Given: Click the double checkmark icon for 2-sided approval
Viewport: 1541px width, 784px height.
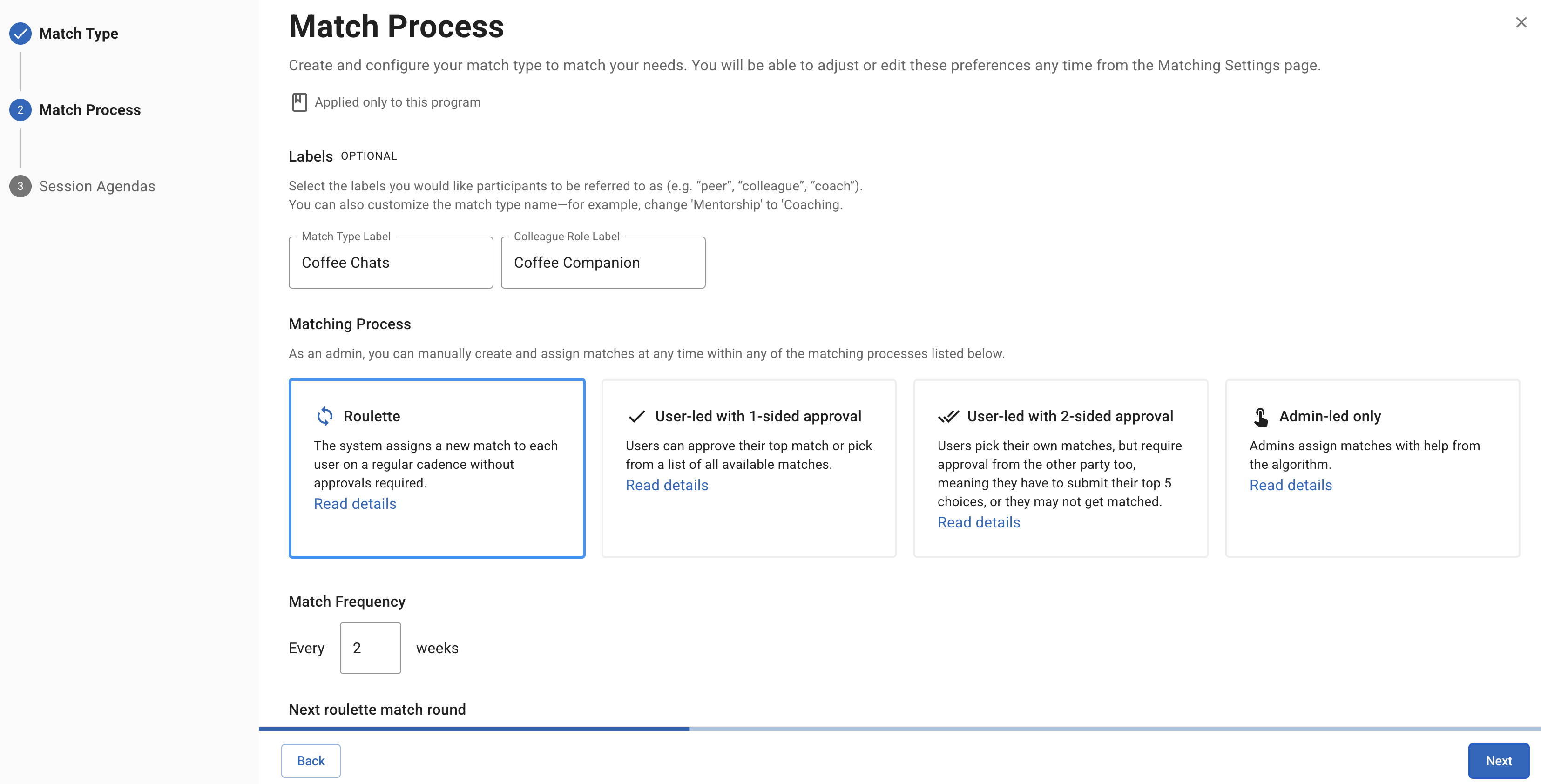Looking at the screenshot, I should click(948, 416).
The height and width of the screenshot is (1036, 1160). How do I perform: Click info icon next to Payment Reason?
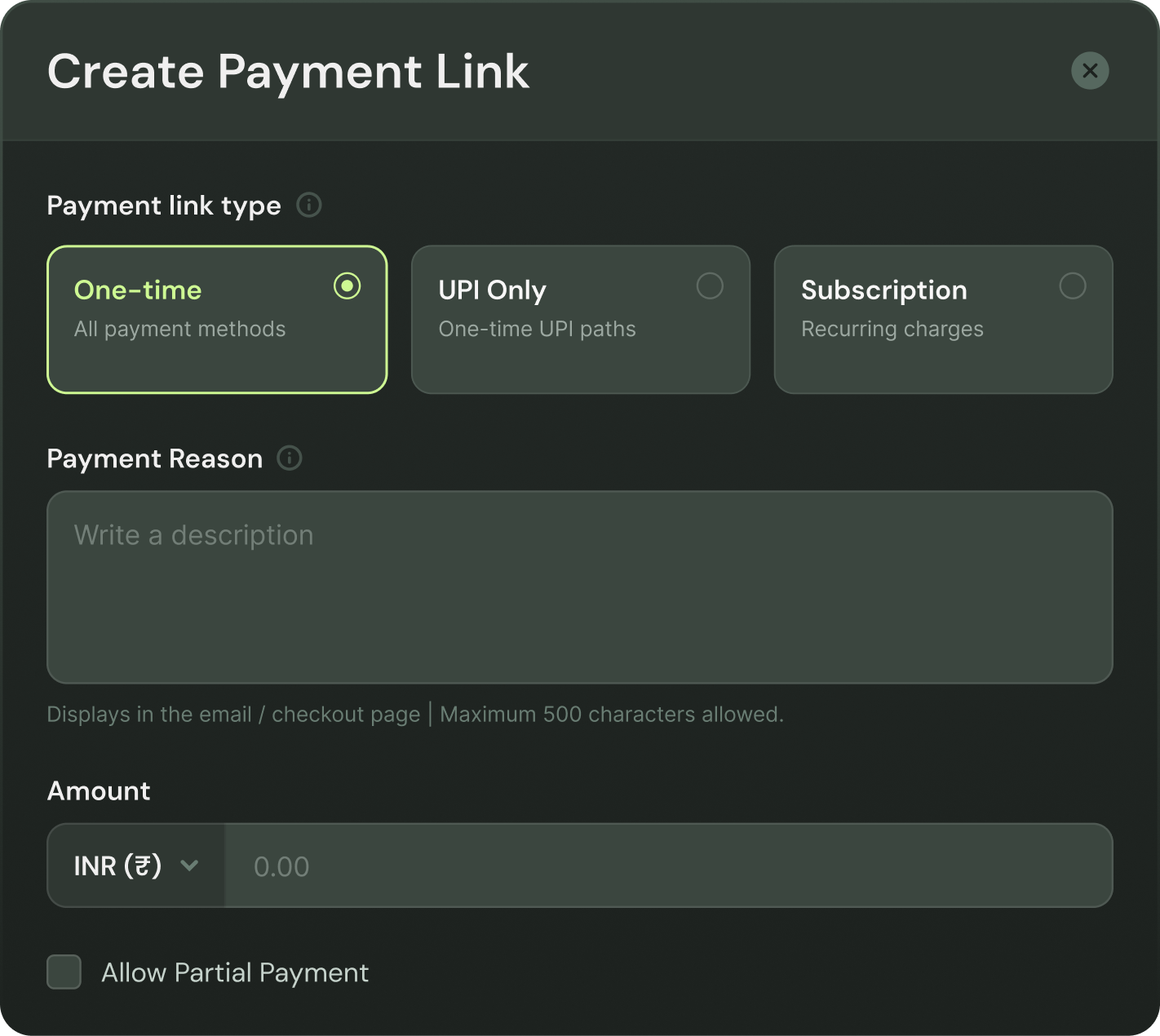pos(290,458)
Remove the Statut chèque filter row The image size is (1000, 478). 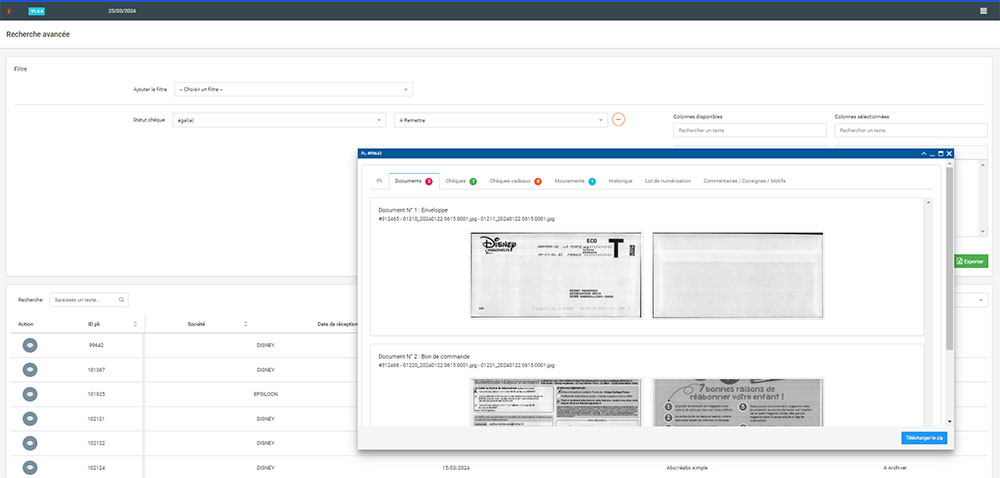618,120
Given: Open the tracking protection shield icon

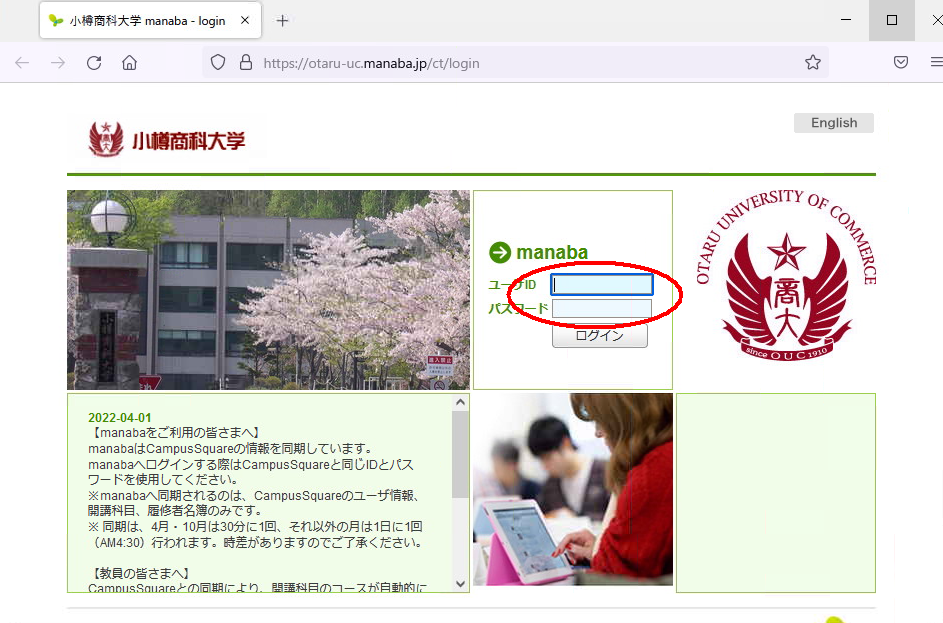Looking at the screenshot, I should [x=218, y=63].
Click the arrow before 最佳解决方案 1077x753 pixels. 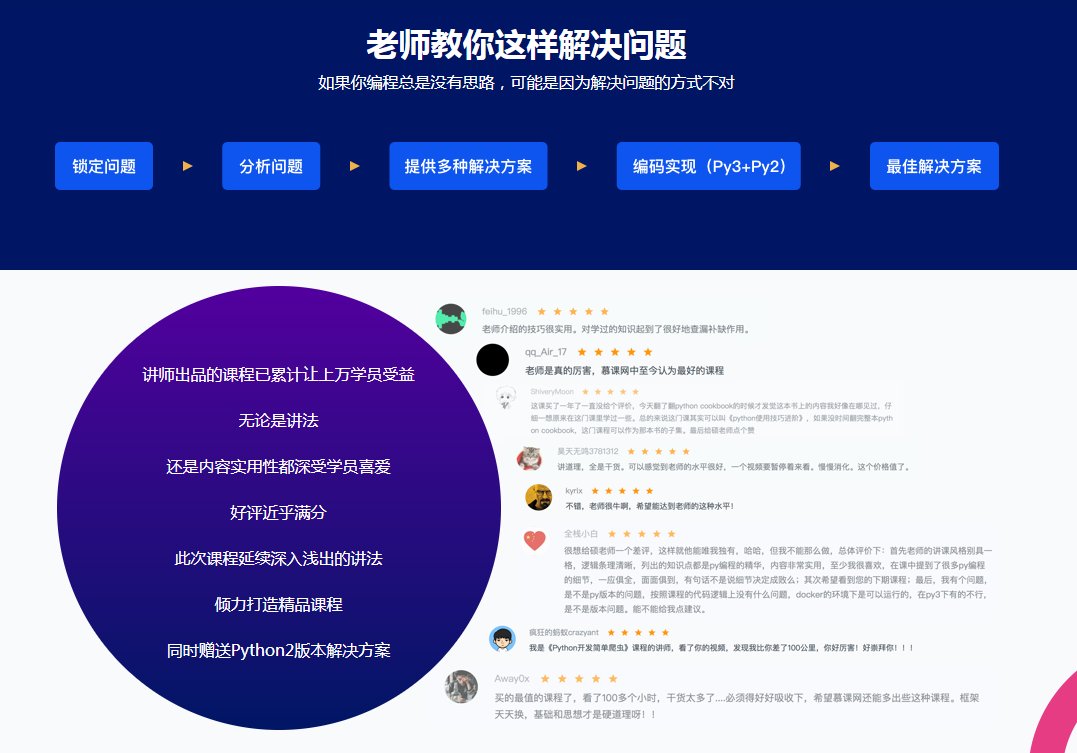click(x=835, y=166)
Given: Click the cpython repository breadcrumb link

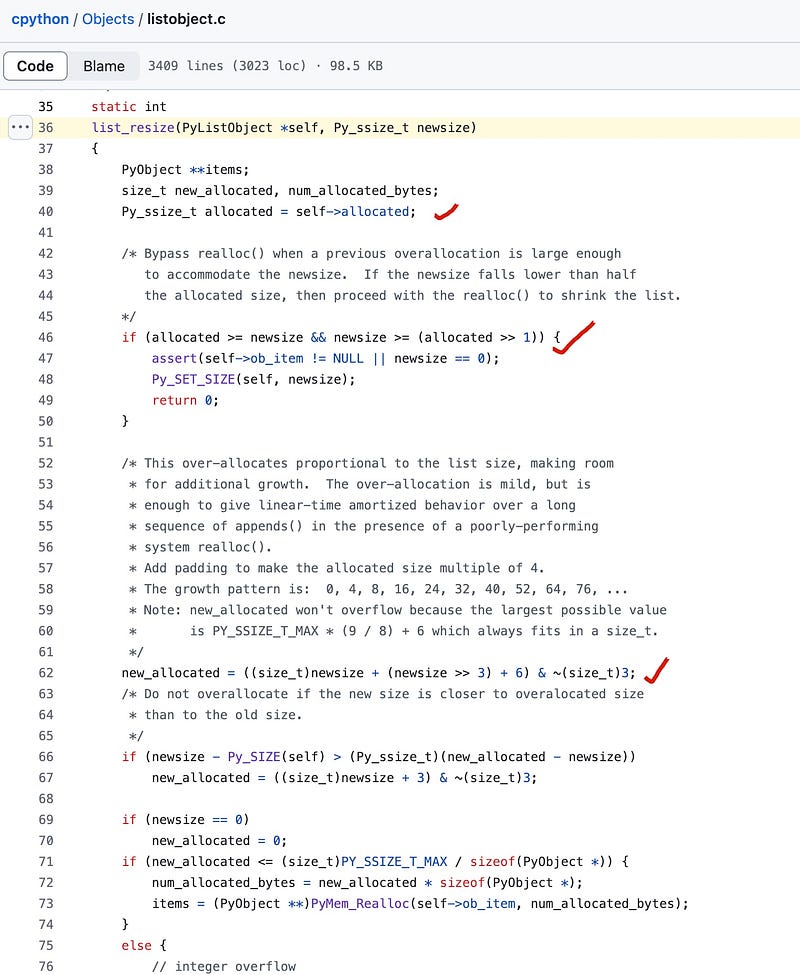Looking at the screenshot, I should pos(40,19).
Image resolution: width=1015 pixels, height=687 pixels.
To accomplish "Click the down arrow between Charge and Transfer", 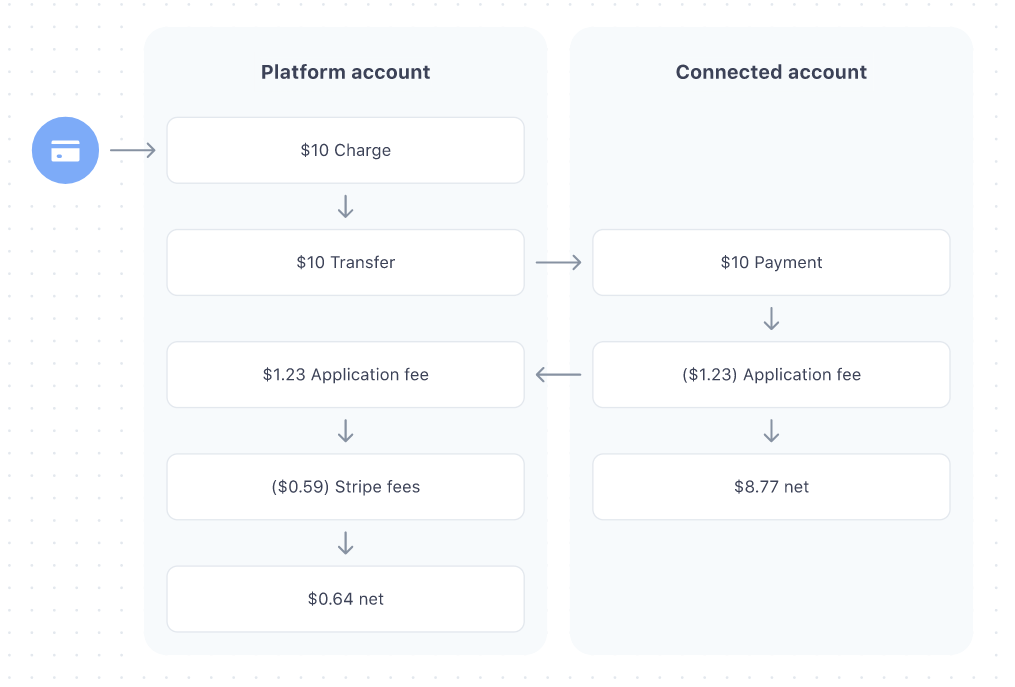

**Exercise goal**:
Starting with the line that contains "Image resolution: width=1015" and going on through the end of the items, write those lines again with "down arrow" swapped for "up arrow" and everything else unchanged. Leave the pictures out.

**Output below**:
Image resolution: width=1015 pixels, height=687 pixels.
To accomplish "Click the up arrow between Charge and Transfer", 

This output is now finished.